When the Italians invaded Ethiopia in 1935, at the age of 15 Jagama and his older brother went into the bush to join the Arbegnoch. At first he had no gun – only his elder brother had one. But they ambushed Italian troops and gradually armed themselves. Peasants joined the struggle and by the end of the war they had over 3,000 fighters under their command, his forces were active in the mountainous areas of western Shewa.

On 2 December 1940, he and his soldiers raided the Italian garrison at Addis Alem. They killed 72 Italians in the engagement including their commander Vittorio Casardi, and captured over 2,000 rifles.

On 5th May 1941, after years in exile in Britain, the Emperor Haile Selassie returned to his capital. Jagama, who had received no British help during the 5 years of the war, refused to go to Addis Ababa for the ceremony. In the end the Emperor came to Ginchi. Jagama says he put his 3,500 troops on parade, to greet Haile Selassie. He was then driven in the Emperor’s own car to his palace, where he was awarded a gabardine coat and a gold watch. But the war was not yet over. Jimma was still under Italian control. The Emperor asked Jagama for help and he says he led his forces into battle. Reports suggest the area was ‘swarming with Patriots’ – many of whom may have been loyal to Jagama. He told the BBC that his forces captured some 500 Italian soldiers, whom he handed over to the British.

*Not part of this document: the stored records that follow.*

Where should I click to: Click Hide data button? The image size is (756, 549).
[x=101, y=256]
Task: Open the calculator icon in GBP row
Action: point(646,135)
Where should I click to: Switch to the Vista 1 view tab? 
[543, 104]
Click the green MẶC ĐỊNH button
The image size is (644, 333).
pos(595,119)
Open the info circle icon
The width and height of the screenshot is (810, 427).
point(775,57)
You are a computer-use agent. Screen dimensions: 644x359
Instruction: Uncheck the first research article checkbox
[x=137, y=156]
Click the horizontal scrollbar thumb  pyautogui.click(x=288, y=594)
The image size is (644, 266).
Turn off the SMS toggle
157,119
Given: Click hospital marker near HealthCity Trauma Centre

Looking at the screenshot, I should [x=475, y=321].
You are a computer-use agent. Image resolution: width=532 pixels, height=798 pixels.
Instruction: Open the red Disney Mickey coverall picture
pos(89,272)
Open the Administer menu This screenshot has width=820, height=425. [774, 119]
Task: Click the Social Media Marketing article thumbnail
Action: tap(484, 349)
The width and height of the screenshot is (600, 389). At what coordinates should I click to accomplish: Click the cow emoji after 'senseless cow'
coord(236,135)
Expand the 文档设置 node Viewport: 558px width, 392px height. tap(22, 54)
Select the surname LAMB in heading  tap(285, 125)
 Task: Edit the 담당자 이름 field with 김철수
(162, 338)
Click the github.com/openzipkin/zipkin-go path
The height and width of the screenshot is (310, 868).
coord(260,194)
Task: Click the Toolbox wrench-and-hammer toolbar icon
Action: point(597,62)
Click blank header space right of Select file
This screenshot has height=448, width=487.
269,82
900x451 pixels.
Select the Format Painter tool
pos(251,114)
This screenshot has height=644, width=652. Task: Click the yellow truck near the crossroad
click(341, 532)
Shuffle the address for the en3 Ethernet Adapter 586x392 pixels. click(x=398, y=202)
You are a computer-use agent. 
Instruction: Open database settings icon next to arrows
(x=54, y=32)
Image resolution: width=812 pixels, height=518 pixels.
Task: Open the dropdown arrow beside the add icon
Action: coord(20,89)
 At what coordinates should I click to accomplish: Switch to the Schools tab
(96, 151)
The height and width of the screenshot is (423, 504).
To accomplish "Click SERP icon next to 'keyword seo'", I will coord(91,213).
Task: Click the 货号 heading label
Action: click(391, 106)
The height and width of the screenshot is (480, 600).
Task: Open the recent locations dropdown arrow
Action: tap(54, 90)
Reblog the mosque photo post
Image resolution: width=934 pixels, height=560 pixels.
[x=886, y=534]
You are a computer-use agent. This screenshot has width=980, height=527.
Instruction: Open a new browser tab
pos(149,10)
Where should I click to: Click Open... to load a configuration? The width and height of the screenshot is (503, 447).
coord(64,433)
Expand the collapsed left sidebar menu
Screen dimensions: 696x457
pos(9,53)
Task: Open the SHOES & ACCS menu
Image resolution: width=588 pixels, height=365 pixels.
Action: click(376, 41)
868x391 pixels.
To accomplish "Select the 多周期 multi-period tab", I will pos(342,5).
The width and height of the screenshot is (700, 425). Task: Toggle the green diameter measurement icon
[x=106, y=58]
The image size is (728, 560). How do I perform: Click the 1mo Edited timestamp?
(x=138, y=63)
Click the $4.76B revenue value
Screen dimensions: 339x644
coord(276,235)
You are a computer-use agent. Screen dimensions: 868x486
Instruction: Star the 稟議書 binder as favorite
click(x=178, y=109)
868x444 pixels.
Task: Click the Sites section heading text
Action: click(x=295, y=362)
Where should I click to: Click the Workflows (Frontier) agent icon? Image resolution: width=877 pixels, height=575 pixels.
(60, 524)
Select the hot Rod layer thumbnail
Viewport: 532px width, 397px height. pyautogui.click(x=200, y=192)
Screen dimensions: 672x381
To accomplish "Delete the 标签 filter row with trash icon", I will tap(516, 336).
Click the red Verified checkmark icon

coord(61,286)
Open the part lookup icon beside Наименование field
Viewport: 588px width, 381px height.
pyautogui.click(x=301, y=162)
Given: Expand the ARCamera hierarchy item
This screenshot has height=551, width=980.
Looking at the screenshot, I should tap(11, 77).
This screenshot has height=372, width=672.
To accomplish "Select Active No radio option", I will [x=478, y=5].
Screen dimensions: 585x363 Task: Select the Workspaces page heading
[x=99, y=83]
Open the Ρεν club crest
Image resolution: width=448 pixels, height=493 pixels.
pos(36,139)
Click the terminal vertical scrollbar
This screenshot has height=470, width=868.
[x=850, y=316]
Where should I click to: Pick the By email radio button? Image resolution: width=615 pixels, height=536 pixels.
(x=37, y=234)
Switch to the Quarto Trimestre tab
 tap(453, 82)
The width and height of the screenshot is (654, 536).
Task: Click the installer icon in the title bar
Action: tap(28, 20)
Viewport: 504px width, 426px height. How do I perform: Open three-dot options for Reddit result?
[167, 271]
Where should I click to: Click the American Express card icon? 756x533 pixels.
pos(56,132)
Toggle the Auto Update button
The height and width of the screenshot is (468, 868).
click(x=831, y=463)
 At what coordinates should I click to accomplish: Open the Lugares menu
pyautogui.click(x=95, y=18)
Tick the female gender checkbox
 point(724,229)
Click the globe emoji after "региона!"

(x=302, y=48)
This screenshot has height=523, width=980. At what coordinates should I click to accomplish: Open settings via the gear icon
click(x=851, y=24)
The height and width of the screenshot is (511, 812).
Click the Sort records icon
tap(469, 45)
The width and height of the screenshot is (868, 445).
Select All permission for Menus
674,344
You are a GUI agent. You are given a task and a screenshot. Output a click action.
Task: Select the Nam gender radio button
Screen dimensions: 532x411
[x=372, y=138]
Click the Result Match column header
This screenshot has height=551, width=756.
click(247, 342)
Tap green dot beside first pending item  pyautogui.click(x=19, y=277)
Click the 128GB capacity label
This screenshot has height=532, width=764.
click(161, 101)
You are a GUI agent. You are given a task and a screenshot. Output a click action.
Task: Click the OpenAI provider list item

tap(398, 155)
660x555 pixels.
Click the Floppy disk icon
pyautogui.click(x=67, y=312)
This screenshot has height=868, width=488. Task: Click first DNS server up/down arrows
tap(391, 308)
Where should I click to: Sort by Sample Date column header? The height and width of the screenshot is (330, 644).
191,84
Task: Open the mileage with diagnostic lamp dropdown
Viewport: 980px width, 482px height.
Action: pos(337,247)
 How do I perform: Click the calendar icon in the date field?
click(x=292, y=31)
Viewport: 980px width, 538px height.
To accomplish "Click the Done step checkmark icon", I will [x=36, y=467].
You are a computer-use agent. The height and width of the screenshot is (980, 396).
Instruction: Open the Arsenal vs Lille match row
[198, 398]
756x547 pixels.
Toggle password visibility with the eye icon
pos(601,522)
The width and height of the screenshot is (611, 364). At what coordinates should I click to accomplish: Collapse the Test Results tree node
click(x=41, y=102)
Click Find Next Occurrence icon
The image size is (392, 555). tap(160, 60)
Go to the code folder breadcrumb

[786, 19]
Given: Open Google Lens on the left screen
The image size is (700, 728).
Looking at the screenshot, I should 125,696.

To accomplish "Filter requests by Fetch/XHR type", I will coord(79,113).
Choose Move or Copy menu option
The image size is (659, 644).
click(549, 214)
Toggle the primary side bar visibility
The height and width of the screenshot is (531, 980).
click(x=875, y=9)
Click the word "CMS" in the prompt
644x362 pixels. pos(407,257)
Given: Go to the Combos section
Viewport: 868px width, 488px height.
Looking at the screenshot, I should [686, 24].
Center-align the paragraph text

Jagama became dangerously ill with malaria and was taken to hospital in Addis Ababa. But the British doctor refused to treat him until he had a haircut. But Jagama was very proud of his afro, since it had scared his enemies and he refused and went home. It was only when Emperor Haile Selassie came to his house and personally ordered that his hair be cut to save his life that he gave in and accepted his fate.

== Later career ==
Jagama remained in the military, rising to the rank of Lieutenant General. He remained loyal to Emperor Haile Selassie when others deserted him, and was one of a number of officers who refused to participate in the ill-fated coup of 1960. Jagama was also instrumental in crushing a rebellion in Bale during the 1960’s and was rewarded by being appointed provincial military commander.

He died in Addis Ababa at the age of 97.